• Activity
Select every line below containing the word "Postagem".

[Data entries]

________

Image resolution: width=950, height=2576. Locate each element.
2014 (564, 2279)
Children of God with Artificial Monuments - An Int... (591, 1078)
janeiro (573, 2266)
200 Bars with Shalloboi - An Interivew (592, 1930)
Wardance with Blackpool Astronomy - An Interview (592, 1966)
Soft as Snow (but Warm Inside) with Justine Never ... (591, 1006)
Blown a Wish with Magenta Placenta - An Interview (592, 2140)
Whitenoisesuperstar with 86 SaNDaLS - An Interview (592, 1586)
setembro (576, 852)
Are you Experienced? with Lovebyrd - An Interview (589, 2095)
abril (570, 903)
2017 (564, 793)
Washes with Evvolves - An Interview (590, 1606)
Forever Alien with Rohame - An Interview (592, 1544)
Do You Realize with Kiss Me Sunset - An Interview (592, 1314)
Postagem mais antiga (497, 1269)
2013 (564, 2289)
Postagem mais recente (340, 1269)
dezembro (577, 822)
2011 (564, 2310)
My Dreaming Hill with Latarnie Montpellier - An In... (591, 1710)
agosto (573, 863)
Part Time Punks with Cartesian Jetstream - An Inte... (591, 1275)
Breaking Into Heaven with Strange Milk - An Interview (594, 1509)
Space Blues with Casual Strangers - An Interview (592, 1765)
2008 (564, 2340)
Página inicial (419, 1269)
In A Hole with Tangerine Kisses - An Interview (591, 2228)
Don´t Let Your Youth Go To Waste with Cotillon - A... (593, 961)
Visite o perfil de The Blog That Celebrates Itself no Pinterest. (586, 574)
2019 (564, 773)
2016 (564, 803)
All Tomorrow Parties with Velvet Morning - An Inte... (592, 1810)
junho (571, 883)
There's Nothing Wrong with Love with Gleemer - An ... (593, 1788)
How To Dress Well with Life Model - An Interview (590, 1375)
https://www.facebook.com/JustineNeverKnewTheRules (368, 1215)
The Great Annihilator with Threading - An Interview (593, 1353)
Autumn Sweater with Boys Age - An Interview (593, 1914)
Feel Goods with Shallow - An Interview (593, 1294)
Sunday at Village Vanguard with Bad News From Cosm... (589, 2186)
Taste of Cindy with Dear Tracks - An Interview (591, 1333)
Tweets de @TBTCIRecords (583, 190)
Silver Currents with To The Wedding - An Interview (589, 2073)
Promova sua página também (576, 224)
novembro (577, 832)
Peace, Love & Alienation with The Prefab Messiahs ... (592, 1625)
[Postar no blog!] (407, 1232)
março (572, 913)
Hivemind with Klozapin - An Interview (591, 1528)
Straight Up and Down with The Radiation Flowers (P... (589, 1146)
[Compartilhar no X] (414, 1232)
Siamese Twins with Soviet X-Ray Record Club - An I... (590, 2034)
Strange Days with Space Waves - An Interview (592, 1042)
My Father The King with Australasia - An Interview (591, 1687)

________

• Solution below
Postagem mais antiga (497, 1269)
Postagem mais recente (340, 1269)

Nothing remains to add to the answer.